Extracted data entries
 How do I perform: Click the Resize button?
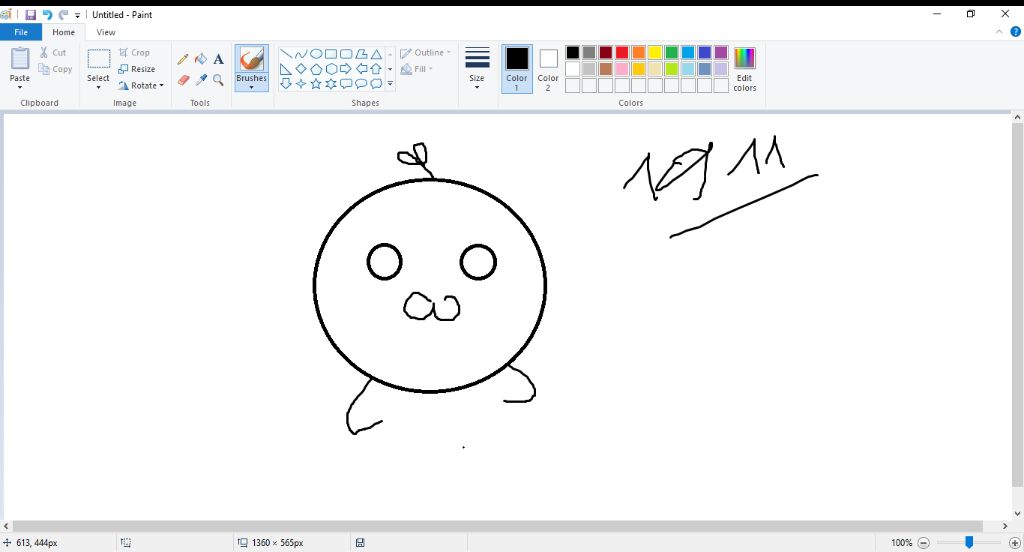(x=137, y=69)
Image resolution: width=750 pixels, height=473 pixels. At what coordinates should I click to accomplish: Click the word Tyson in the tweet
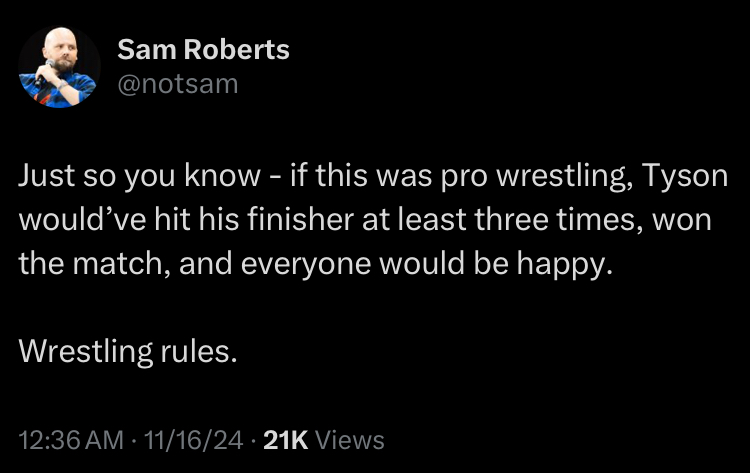pos(684,176)
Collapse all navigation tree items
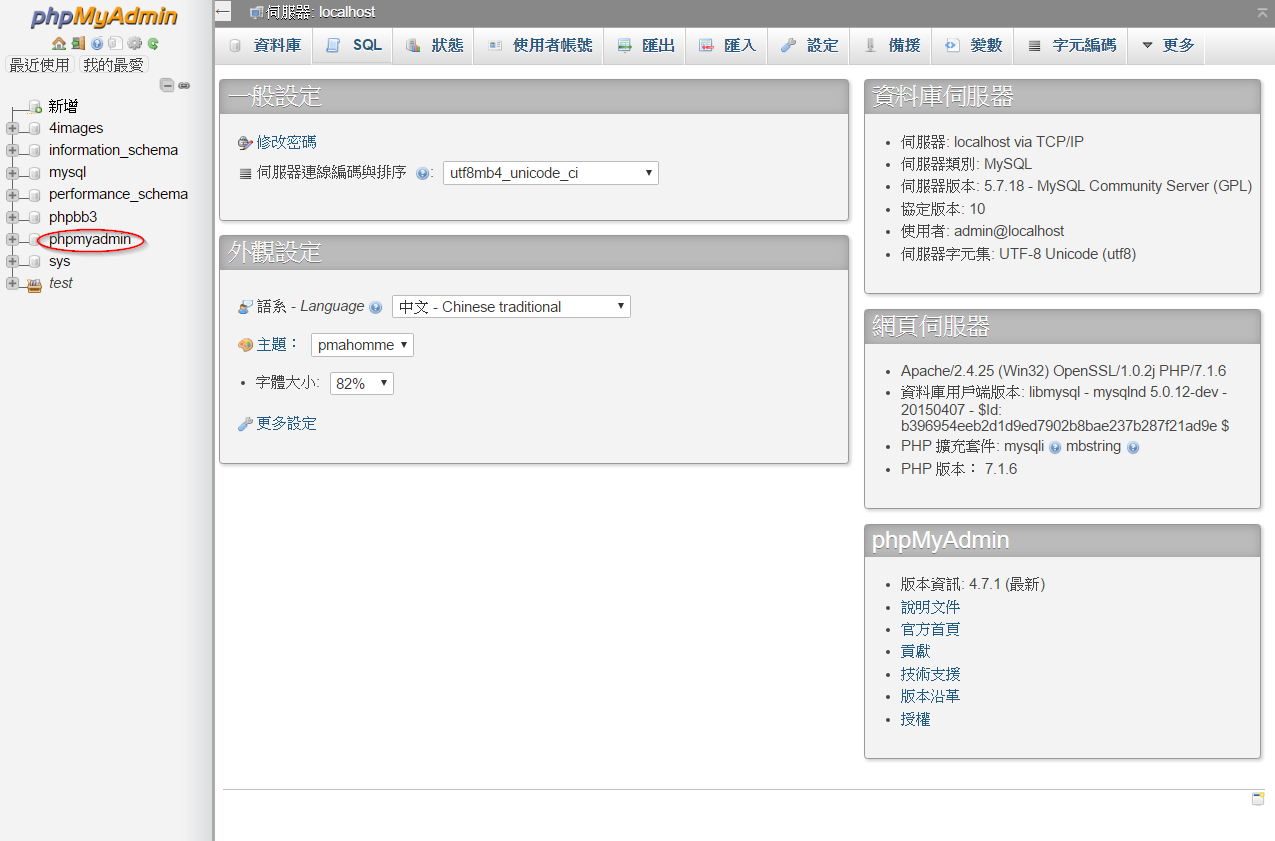Screen dimensions: 1275x841 coord(167,86)
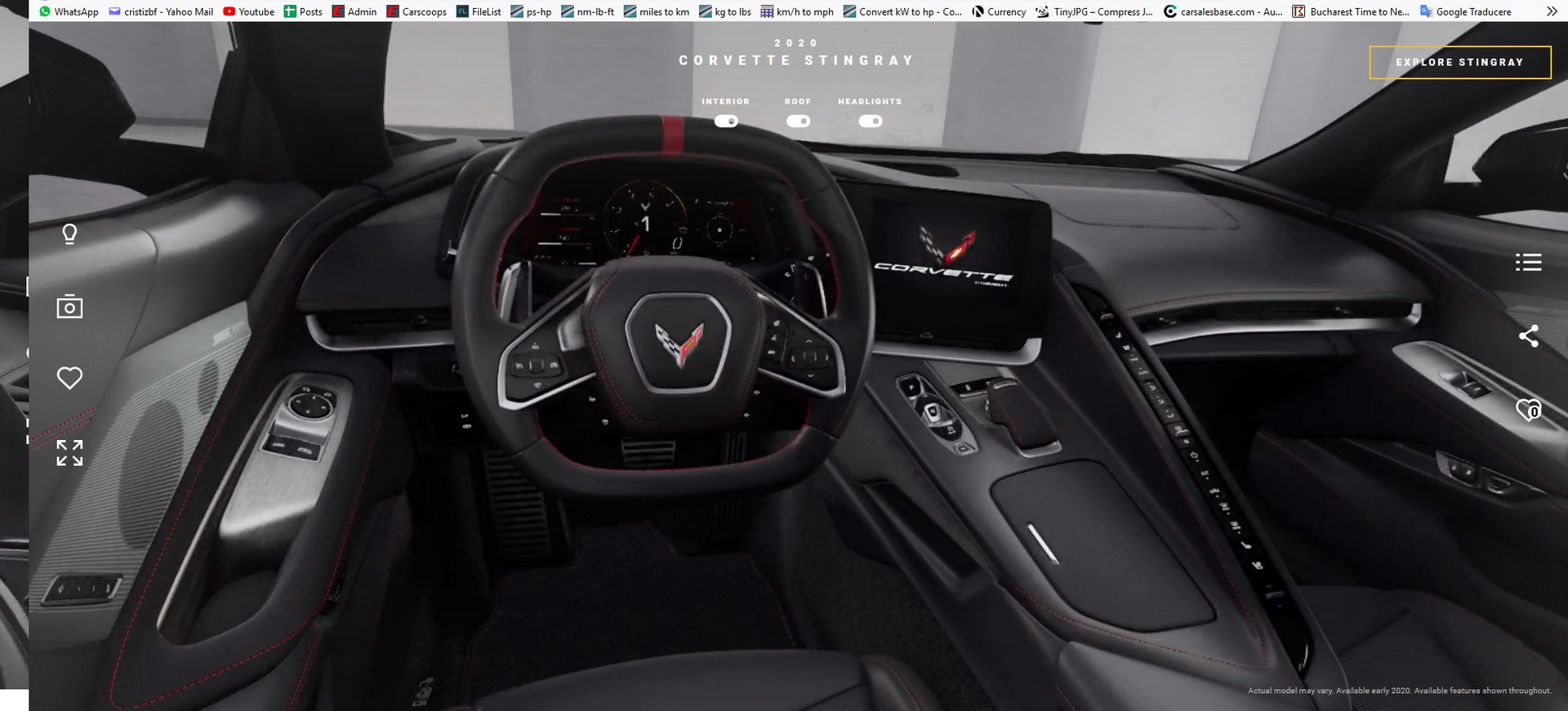Viewport: 1568px width, 711px height.
Task: Click the steering wheel Corvette emblem
Action: [x=678, y=343]
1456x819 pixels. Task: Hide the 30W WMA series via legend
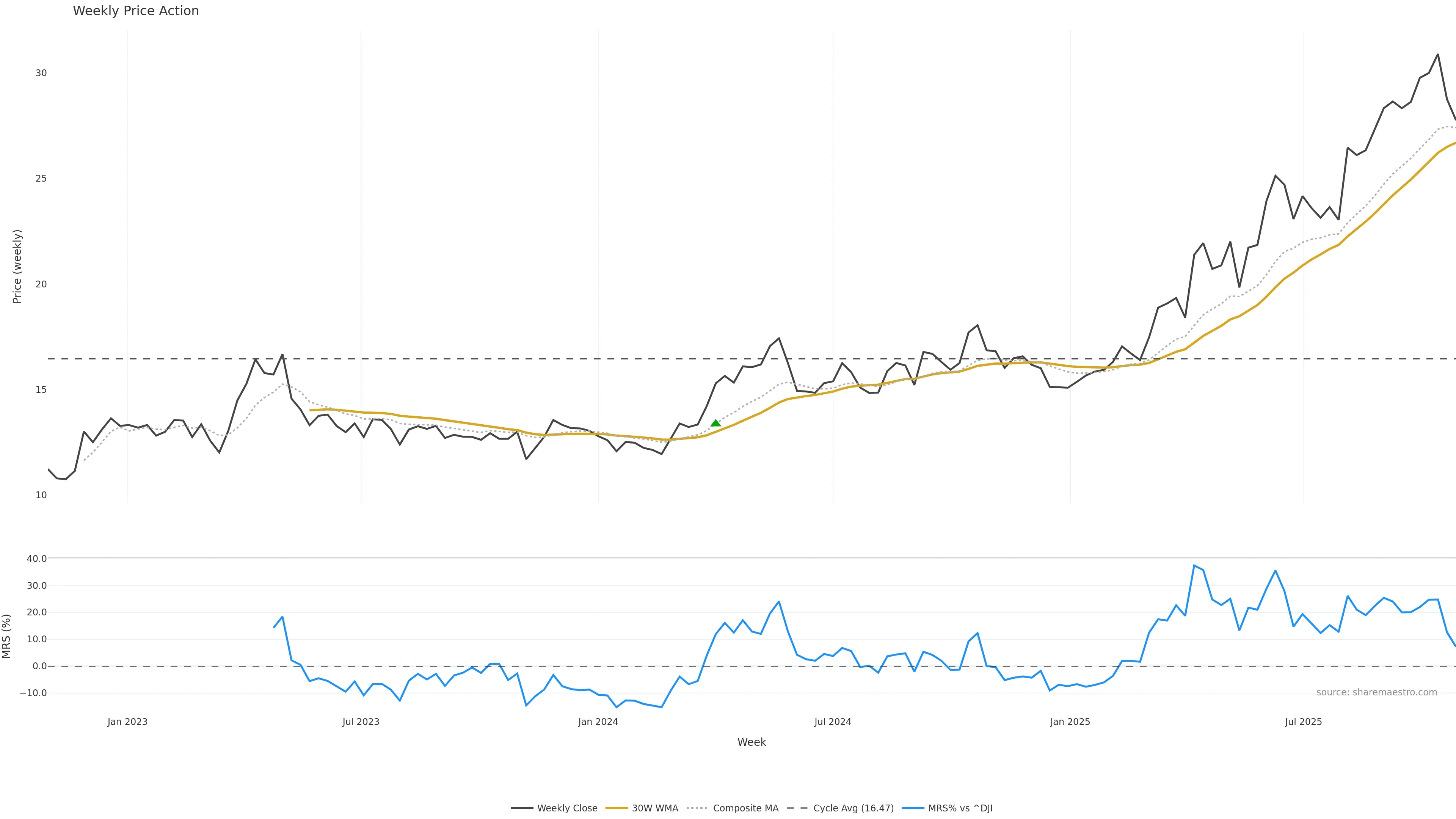tap(654, 808)
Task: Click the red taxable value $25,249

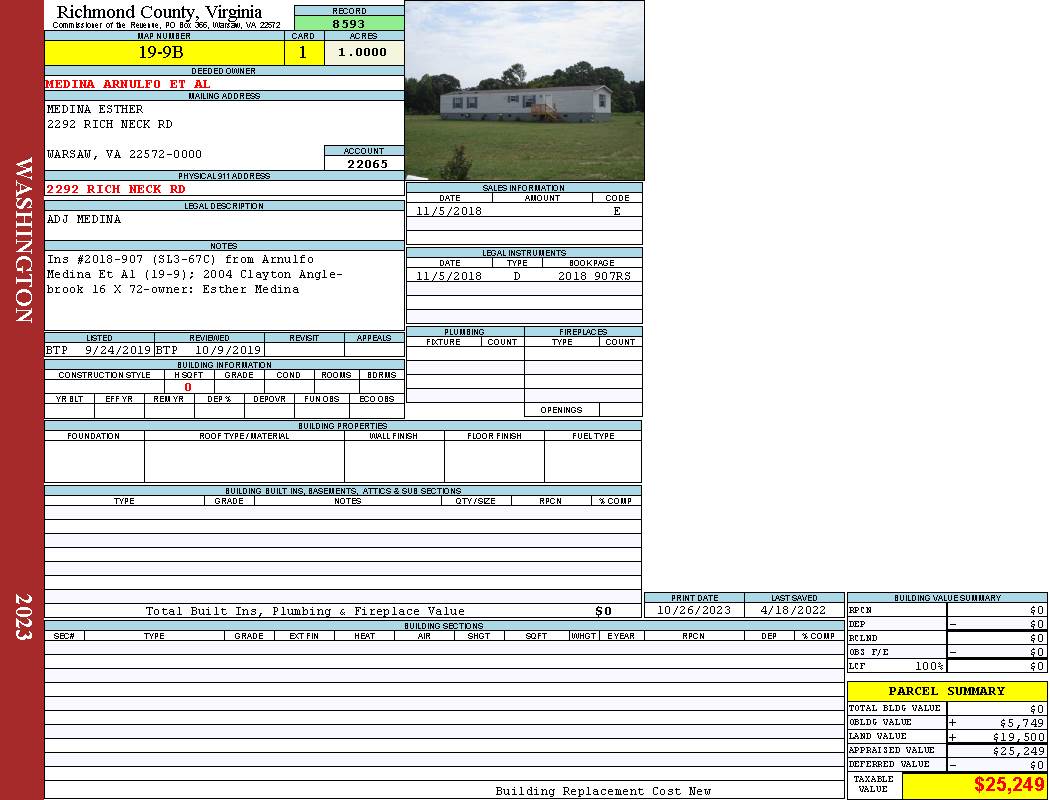Action: click(x=1008, y=785)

→ **Directions**
Aside from the pictures, copy all of the entries exactly.

→ **Output of the exercise**
 How do I perform: Click the Resize button?
(x=137, y=69)
Image resolution: width=750 pixels, height=473 pixels. At what coordinates should I click to accomplish: Click the word Tyson in the tweet
pos(684,176)
Collapse all navigation tree items
Screen dimensions: 1275x841 coord(167,86)
Viewport: 1568px width, 711px height.
Task: Click the steering wheel Corvette emblem
Action: [x=678, y=343]
1456x819 pixels. Task: Hide the 30W WMA series via legend
tap(654, 808)
Task: Click the red taxable value $25,249

Action: click(x=1008, y=785)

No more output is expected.